Duplication of Benefits

Duplication of benefits occurs when two or more health plans provide overlapping payment for the same expense beyond what coordination rules are meant to allow.

Duplication of benefits occurs when two or more health plans provide overlapping payment for the same expense beyond what coordination rules are meant to allow. In plain language, it means the insured has overlapping health coverage that could result in the same medical bill being paid twice unless the plans coordinate properly.

Why duplication is a problem

Health insurance is generally designed to indemnify covered medical expense, not to let the insured profit from overlapping reimbursement.

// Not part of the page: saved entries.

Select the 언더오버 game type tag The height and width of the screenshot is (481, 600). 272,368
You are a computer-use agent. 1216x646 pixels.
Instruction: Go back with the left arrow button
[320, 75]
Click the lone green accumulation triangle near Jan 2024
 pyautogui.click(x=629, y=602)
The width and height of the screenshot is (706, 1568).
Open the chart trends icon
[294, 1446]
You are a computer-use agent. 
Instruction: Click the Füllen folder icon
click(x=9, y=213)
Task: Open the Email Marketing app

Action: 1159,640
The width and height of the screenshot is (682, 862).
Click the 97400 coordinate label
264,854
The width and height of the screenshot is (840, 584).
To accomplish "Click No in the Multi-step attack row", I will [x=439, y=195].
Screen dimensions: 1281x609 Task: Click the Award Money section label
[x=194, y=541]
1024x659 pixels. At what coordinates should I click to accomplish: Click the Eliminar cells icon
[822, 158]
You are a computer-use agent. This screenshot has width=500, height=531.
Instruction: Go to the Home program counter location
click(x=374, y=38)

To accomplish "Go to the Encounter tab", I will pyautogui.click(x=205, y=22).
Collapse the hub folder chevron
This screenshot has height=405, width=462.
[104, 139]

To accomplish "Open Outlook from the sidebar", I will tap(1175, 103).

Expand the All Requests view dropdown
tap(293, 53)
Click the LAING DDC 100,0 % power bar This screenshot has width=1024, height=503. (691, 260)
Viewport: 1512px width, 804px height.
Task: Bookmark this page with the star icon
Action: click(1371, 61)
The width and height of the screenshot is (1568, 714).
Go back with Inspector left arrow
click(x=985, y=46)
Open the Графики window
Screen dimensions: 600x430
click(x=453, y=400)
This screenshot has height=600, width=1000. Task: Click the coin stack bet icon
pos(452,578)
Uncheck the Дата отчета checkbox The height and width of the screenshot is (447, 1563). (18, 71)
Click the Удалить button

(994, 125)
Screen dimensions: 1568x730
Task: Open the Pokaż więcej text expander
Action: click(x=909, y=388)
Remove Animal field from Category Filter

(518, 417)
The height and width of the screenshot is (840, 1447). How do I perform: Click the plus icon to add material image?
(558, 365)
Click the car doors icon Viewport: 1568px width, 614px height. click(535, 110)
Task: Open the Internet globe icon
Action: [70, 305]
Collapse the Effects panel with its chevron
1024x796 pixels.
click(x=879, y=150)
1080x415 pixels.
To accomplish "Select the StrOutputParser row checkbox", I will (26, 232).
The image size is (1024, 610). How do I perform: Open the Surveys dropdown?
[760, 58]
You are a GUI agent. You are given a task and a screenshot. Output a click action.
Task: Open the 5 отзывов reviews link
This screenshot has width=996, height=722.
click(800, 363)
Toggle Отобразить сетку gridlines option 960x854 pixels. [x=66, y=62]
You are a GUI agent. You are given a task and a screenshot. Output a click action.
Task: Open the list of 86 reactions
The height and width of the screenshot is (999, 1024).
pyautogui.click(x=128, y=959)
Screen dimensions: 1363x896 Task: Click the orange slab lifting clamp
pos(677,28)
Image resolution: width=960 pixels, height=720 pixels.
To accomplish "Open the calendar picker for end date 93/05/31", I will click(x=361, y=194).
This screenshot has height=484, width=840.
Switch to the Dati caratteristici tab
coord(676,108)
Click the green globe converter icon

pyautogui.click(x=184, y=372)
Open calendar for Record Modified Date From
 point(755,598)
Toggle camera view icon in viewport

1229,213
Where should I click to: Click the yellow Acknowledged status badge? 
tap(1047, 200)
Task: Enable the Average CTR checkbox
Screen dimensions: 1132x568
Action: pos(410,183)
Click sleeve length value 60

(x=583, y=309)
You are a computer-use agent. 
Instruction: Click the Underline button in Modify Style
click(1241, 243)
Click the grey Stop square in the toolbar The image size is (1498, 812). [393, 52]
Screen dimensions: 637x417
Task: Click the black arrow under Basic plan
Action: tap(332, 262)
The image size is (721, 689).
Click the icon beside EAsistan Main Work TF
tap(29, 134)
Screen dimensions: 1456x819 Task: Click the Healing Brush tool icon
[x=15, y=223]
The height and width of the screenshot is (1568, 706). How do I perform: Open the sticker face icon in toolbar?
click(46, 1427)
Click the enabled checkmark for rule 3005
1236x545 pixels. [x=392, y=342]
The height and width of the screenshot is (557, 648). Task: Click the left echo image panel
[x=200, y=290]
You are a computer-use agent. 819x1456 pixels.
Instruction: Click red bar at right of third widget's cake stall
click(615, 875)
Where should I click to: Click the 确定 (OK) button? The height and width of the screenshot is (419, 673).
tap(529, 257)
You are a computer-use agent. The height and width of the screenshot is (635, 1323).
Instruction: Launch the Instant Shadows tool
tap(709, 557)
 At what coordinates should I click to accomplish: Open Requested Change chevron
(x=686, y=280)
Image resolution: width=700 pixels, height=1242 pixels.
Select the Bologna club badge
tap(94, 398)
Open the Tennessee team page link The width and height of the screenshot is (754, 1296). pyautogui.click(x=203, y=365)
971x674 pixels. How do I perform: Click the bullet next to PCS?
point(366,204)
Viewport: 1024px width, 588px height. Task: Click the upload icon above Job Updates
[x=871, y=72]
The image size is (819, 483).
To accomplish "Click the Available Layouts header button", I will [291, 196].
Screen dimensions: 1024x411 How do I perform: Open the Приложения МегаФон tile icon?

If duplication is not controlled, it can lead to:

  • overpayment of claims
  • disputes between carriers about who is primary
  • delayed reimbursement while coordination issues are sorted out
  • recovery actions after payment has already been made

That is why most health plans include coordination-of-benefits language and related administrative procedures.

How insurers manage it

Plans try to prevent duplication by:

  • identifying other coverage during enrollment
  • sending duplicate coverage inquiries
  • applying primary and secondary payer rules
  • reducing payment when another plan has already paid

The real issue is not merely that two policies exist. The problem is that the same expense may be collectible from both unless the policies coordinate.

Practical example

An employee is covered by an employer plan and also stays on a spouse’s group plan. If both plans appear to cover the same surgery, the insurers must coordinate benefits so the combined payment follows the plans’ rules instead of reimbursing the same charge twice.